If you ask Lori Russo, managing director, Mid-Atlantic, for Stanton Communications, which of the leading social networks is least understood by PR pros, she’ll give you her answer before you even finish asking the question.

“Public relations professionals have done a masterful job over the past several years finding innovative ways to use popular social media platforms including Pinterest, Twitter and Facebook to drive client programs and tell their own brand stories,” says Russo, who will be co-leading the session “What You Don’t Know—But Should—About LinkedIn, Google+ & Reddit” at PR News’ Social Media Summit in New York on June 3. “But LinkedIn remains underutilized, even though it’s the one platform specifically built for a business audience.”

For communications professionals responsible for growing their business and positioning their clients for growth, LinkedIn is potentially the most valuable tool in the digital arsenal. Not only does it connect organizations and individuals with peers and potential partners, it offers new opportunities to build relationships with journalists who use the site to research companies and identify sources.

Russo sees four common mistakes that PR pros habitually make on LinkedIn. How many of these are you guilty of?

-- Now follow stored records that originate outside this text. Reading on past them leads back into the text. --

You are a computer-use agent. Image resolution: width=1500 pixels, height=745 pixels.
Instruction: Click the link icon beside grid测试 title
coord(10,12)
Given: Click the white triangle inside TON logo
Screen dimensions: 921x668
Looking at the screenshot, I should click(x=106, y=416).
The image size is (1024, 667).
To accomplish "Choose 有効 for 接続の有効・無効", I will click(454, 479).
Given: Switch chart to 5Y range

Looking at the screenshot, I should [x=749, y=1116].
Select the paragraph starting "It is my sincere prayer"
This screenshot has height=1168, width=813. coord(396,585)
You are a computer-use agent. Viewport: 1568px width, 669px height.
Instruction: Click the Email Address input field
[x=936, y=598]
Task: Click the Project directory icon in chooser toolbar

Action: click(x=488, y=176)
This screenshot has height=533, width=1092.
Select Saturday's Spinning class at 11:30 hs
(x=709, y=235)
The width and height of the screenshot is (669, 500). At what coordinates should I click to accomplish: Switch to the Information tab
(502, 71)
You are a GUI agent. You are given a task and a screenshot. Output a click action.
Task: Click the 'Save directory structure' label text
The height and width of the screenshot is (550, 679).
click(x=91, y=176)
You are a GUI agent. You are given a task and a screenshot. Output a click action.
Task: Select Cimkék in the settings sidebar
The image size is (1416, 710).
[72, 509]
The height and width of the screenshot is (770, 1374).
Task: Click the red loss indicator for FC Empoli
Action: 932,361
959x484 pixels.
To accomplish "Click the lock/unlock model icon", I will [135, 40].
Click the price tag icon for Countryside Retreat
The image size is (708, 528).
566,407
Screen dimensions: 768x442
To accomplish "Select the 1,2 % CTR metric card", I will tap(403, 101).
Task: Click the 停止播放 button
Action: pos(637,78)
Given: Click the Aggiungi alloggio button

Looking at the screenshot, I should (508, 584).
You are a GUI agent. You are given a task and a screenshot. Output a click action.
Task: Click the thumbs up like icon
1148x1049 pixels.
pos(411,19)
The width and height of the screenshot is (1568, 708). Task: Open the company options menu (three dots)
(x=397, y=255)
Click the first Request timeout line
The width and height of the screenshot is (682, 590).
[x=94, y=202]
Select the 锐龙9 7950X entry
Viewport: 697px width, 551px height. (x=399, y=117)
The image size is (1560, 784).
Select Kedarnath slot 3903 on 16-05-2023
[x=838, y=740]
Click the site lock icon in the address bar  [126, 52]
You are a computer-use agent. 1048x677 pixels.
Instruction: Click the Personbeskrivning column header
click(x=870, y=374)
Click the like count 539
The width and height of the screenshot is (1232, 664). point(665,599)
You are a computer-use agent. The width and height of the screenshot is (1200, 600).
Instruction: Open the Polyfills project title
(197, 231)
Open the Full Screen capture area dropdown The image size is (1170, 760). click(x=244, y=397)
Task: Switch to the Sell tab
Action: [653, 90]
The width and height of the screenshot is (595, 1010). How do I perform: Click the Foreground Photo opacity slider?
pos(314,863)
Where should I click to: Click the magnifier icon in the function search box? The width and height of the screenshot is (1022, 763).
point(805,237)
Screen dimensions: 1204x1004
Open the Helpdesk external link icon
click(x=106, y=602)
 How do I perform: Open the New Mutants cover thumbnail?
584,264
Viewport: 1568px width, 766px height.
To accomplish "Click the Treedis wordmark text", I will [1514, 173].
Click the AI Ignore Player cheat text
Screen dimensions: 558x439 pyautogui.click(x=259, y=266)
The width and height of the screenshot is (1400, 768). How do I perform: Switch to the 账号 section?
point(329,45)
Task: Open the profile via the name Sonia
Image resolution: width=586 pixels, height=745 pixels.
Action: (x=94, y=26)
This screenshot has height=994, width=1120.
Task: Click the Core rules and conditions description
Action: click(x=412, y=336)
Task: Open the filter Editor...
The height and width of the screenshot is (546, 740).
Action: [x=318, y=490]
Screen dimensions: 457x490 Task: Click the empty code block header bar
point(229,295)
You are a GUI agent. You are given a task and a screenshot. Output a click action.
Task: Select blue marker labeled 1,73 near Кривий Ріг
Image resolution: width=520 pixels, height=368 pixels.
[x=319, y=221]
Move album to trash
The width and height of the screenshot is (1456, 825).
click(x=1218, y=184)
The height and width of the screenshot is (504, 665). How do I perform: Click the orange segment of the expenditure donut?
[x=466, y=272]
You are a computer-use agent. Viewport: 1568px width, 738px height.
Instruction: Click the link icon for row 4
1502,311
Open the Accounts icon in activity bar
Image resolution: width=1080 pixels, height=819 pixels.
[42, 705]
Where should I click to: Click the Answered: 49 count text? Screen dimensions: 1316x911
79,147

1. Incomplete Profiles. LinkedIn offers an opportunity to share with the world a multimedia rich version of your professional life and experience. The platform enables you to be extensive and thorough about your experience, your capabilities and your point of view on industry issues and offers options for adding links and uploading files, including PowerPoint presentations through LinkedIn’s SlideShare integration. These files can include everything from sample campaigns to powerful media placements. Adding these enhancements and incorporating relevant keywords will make your profile more “findable” for prospects, potential employers and journalists seeking a specific kind of expertise. For agency pros, it is a good idea to offer to help clients who are subject matter experts or spokespersons build out their profiles as well.

2. Weak Contacts. LinkedIn provides a great avenue to solidify existing business relationships and build new ones. Take a moment to connect with your colleagues, your client contacts and prospects you know well. When it comes to reporters, those with whom you have an established relationship will be more than happy to connect on LinkedIn. Consider proactively inviting them to connect and use the opportunity to ask for introductions to their colleagues you would like to know. If you are using LinkedIn to connect with anyone you have not yet worked with but would like to know, be sure to include a personal note explaining why you, and possibly your clients, are relevant.

3. Inconsistent Updates. It’s funny how PR pros can find the time—several times an hour or a day—to share irrelevant posts on Twitter and Facebook, yet their LinkedIn updates are few and far between. LinkedIn users who share updates at least once a week are 10 times more likely to be approached for new opportunities. These may include new clients, partners, employers, recruits or reporters looking for sources. By keeping your feed current with company and client news, articles in which you are quoted as a subject matter expert, corporate blog posts or your perspective on industry issues, you will maintain a position that is front and center on the LinkedIn news feeds of your contacts and remind reporters that you are a potential resource.

4. Outdated Company Pages. LinkedIn aims to be the primary engine for business-related searches. More and more business leaders and journalists are using the platform to find information about individuals and organizations. To ensure the information they find is fresh, accurate and relevant, consider LinkedIn a key piece of your company’s (or clients’ companies) content marketing plan. Offer to work with the company page manager, provide content for updates, develop creative for the header image and create Showcase Pages for prominent products and services. By providing a wealth of information in one place, you are building your organization’s newsroom on a site reporters and others are already using for research.